When we help someone without expecting anything in return, we often forget both the recipient and the gift. But God does not forget, and fulfils—at just the right time—the promise found in the verse that provides the title of this article. He did the same in my case.

After graduating from college, in 1968, and choosing a scientific career in the Romanian Academy, I had to move from my home city of Ploiești and live in the capital, Bucharest. For a poor graduate such as myself, the problem of finding housing was difficult given my minimal trainee’s salary. To supplement my income, I began tutoring children for college admission. I was quite successful and eventually hundreds of children passed through my house over the decades, because I never made this business a business. I tutored the children of friends, colleagues, who then recommended me to others, who appreciated the much lower rate compared to other tutors and the fact that I worked individually with each student. When I met poor children who wanted to learn, I tutored them for free and I was happy to help them in other ways. I was a very poor child myself and I knew what it meant not to have clothes, school supplies or money for books.

About 40 years ago I met a family at the beach, a mother with two children. While chatting with them, it emerged that her son, a well-mannered and delicate child, had finished high school somewhere in the province and wanted to be admitted to a good college at the Academy for Economic Studies in Bucharest. At that time, admission was extremely difficult, conditioned by a thorough examination where competition was quite high. His mother, a simple woman but a fighter for her children’s future, regretted that her son had no money for tutoring classes and that it would be difficult for him to be admitted to college.
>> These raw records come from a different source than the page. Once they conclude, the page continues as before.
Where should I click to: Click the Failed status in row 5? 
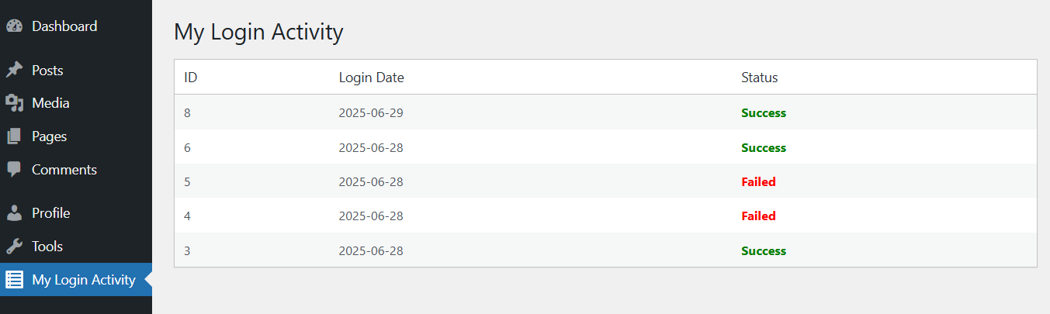point(759,182)
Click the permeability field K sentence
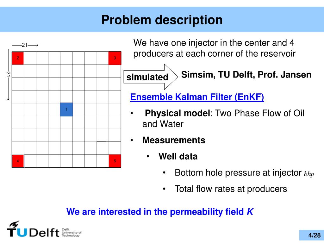The width and height of the screenshot is (324, 243). [160, 212]
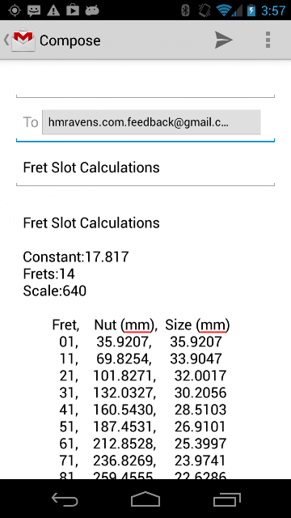Tap the Android home navigation button
The width and height of the screenshot is (291, 518).
point(146,499)
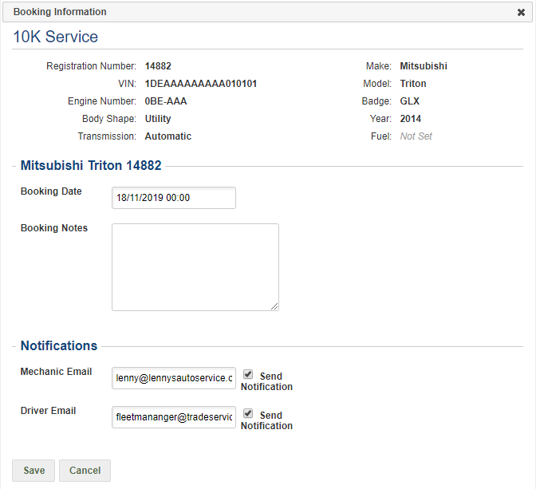Collapse the Notifications section header

point(59,345)
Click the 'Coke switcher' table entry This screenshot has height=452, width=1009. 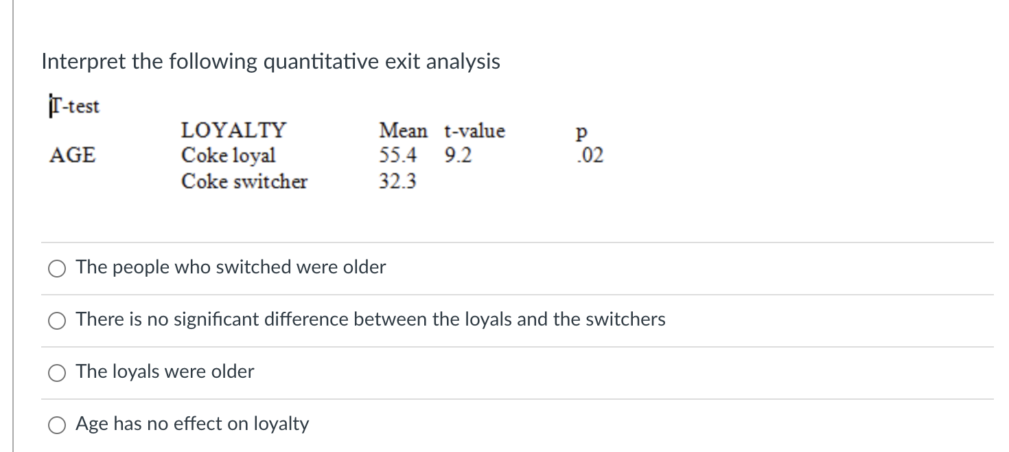(x=244, y=181)
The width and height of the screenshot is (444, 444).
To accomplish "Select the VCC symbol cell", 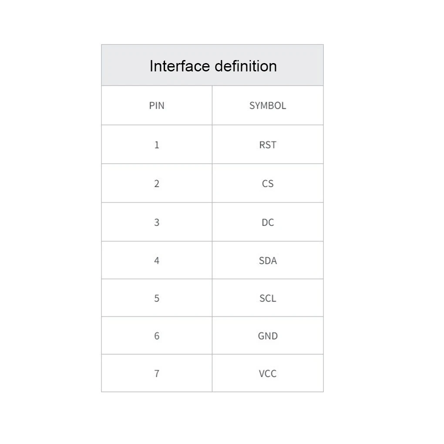I will click(268, 373).
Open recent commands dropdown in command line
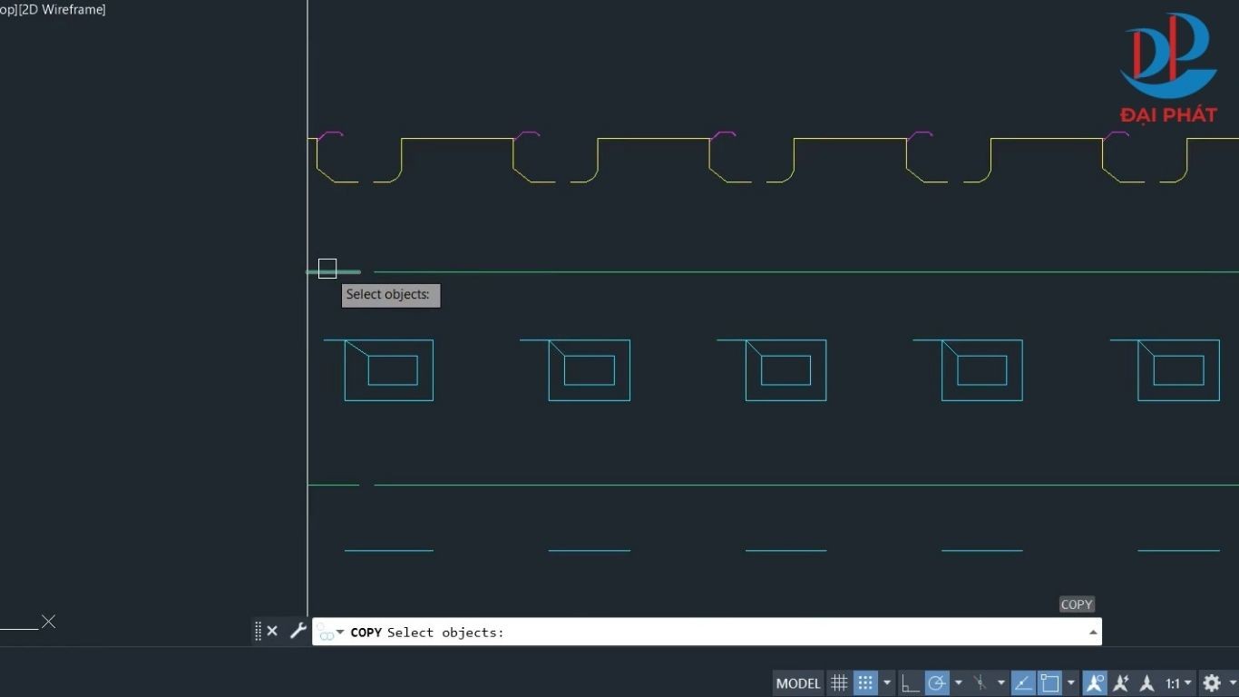 [340, 633]
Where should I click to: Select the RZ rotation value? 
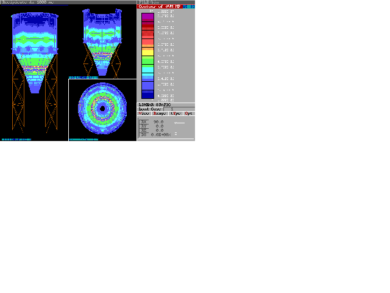click(x=158, y=131)
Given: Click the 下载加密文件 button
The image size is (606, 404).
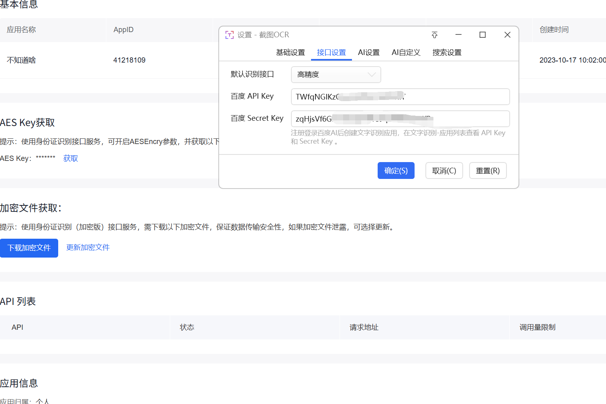Looking at the screenshot, I should (x=29, y=248).
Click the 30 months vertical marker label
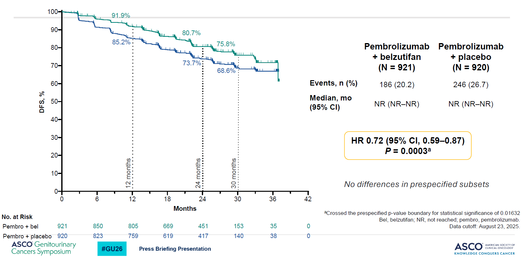This screenshot has width=523, height=258. (x=234, y=173)
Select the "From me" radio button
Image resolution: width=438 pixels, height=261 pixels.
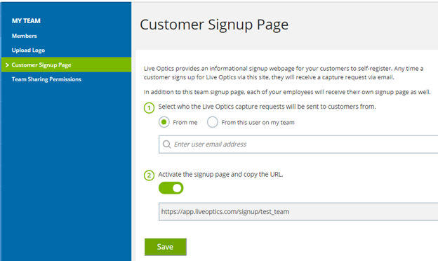tap(164, 122)
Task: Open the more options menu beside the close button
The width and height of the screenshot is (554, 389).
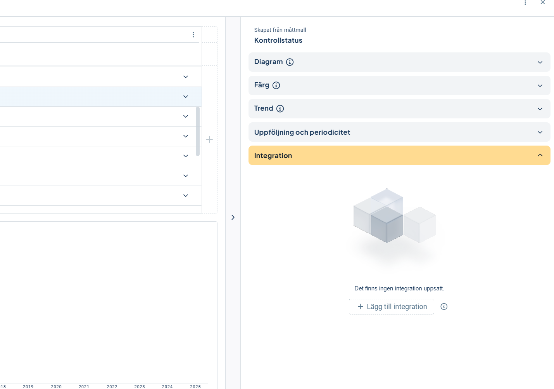Action: click(525, 3)
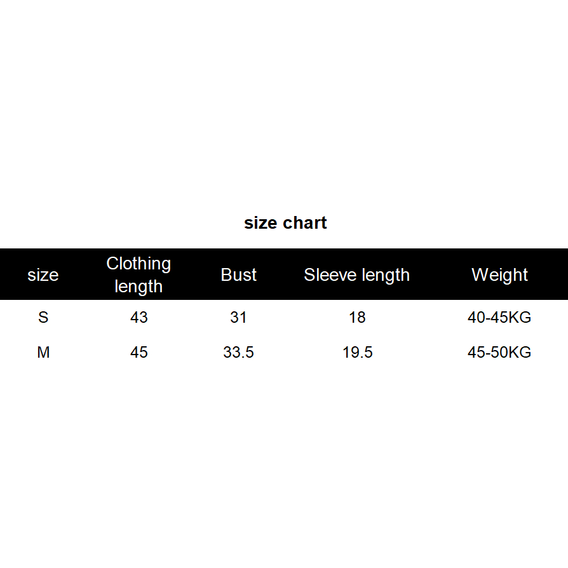Click 'length' beneath the word Clothing
The height and width of the screenshot is (568, 568).
[139, 287]
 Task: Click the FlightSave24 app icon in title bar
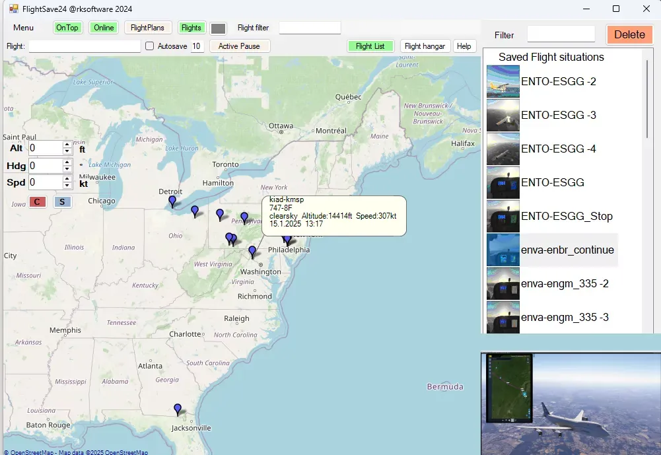tap(13, 9)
It made me remember that I, too, used to be a child without material resources, struggling to maintain my scholarship, without which I could not have continued to stay in college. I decided to help him for free. It was a great joy for both him and his mother.

It was such a great pleasure to work with this intelligent, serious, conscientious, obedient young man and I treated him like my own child. It made me happy when he got into college. We kept in touch, but our catching up faded in frequency until the last time we met by chance in Bucharest in 1993.
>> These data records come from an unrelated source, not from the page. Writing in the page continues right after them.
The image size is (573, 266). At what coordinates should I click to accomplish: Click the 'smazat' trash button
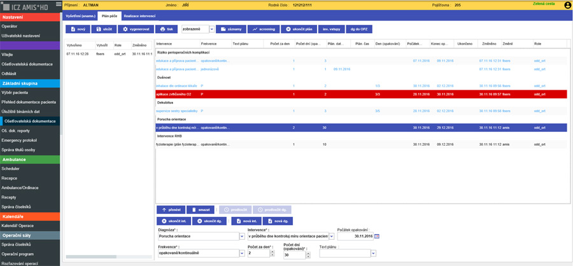pyautogui.click(x=201, y=209)
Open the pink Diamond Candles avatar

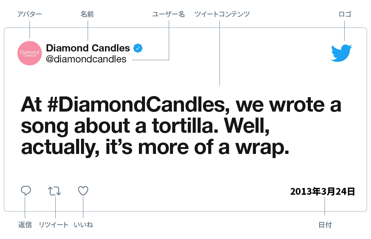[29, 53]
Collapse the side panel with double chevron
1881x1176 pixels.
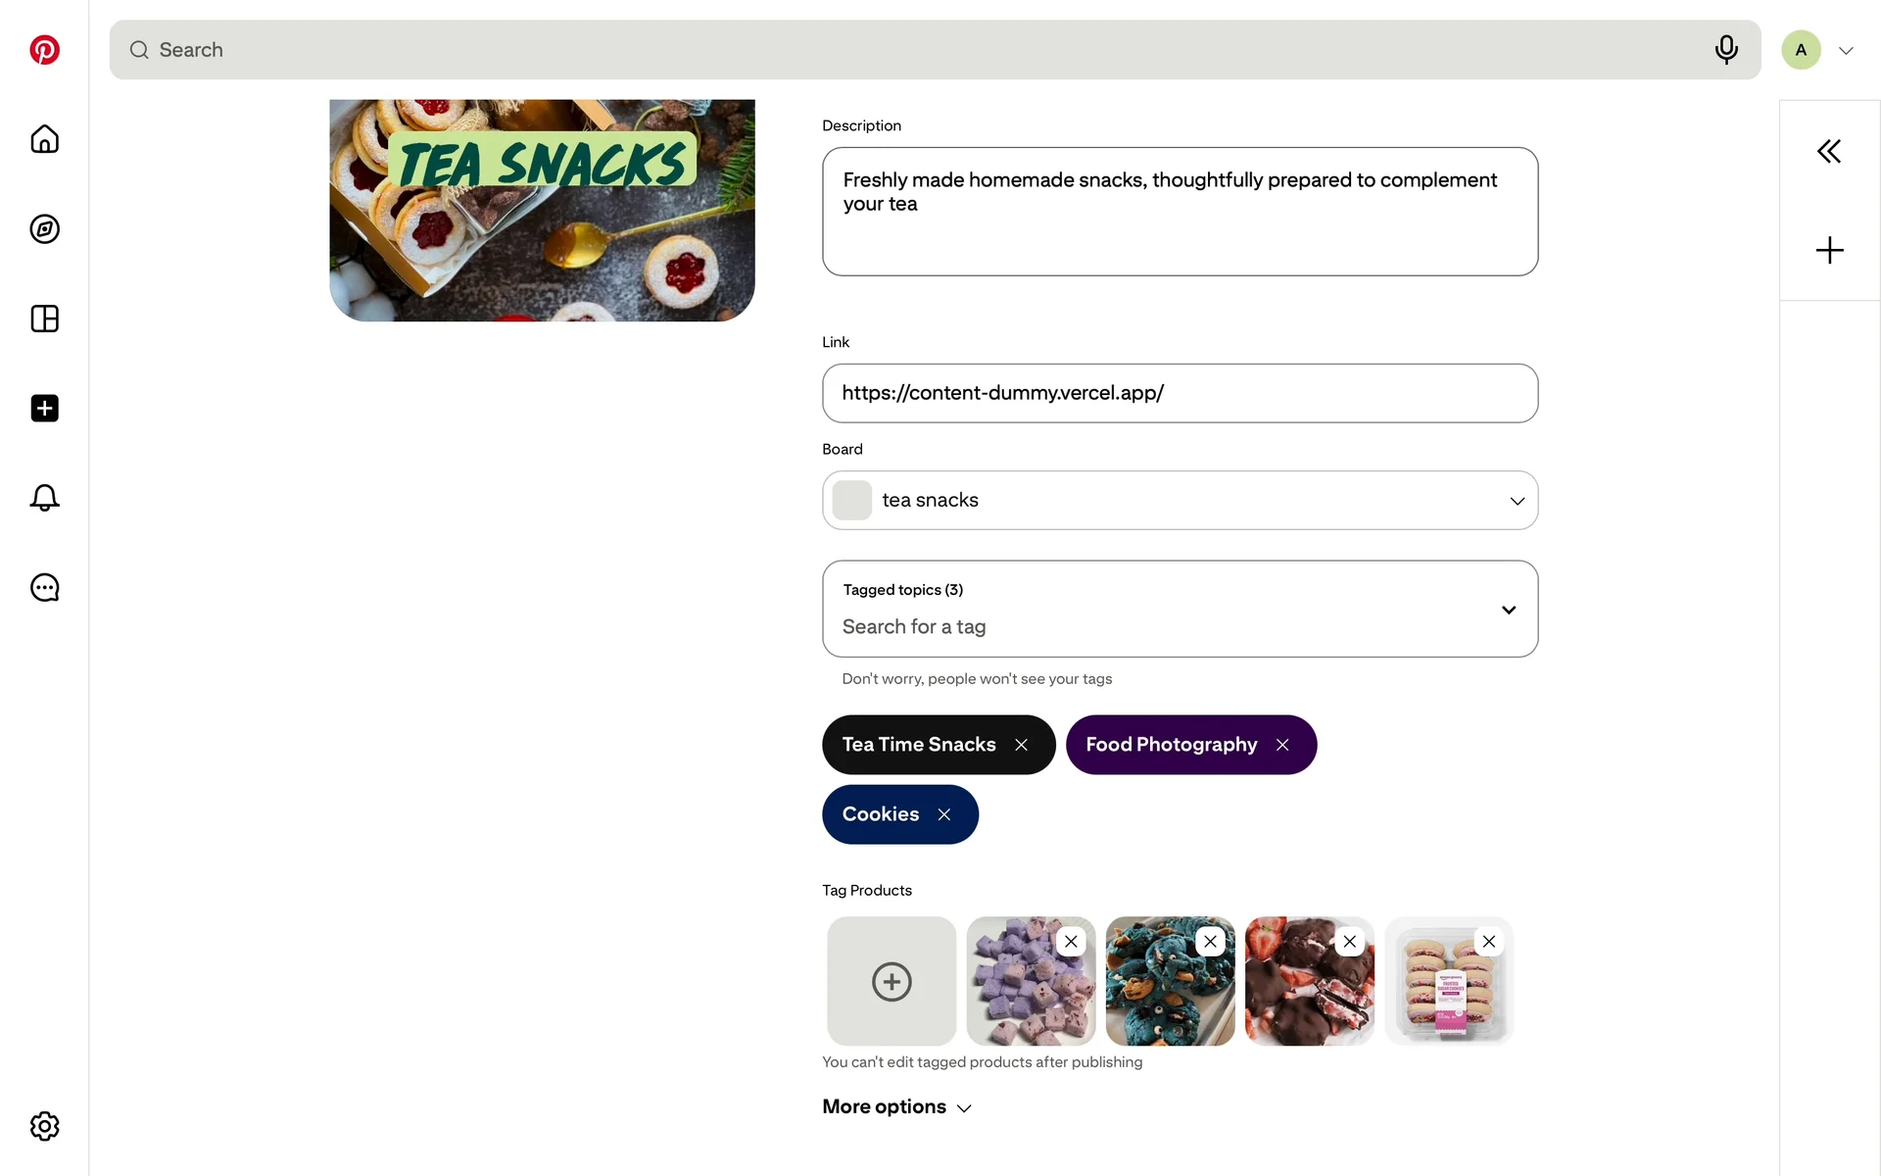1829,151

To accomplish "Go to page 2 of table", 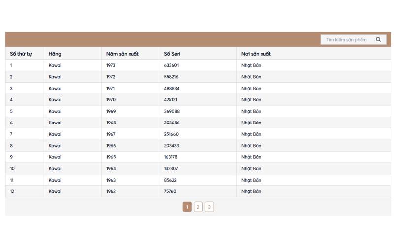I will click(x=198, y=207).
In the fall of 2018, due to my degenerative rheumatic disease, I ended up on crutches and even in a wheelchair. It was very difficult for me to manage on my own, because with my only able hand I had to hold the crutch, and I couldn’t even lift a glass of water with my other hand. I urgently needed help. My sister, a wonderful girl woman has a family in our home city, offered to help me and lived with me for a few months.

The unexpected

One day, while working on the computer, my sister saw in a TV news bulletin a government meeting attended by a gentleman whose name was the same as the young man I had tutored. He was Secretary General of the Ministry of Education. She had known him, too, from our first meeting at the beach. I thought it probably was a mere coincidence and initially refused her advice to look for him. At my sister’s insistence, I agreed.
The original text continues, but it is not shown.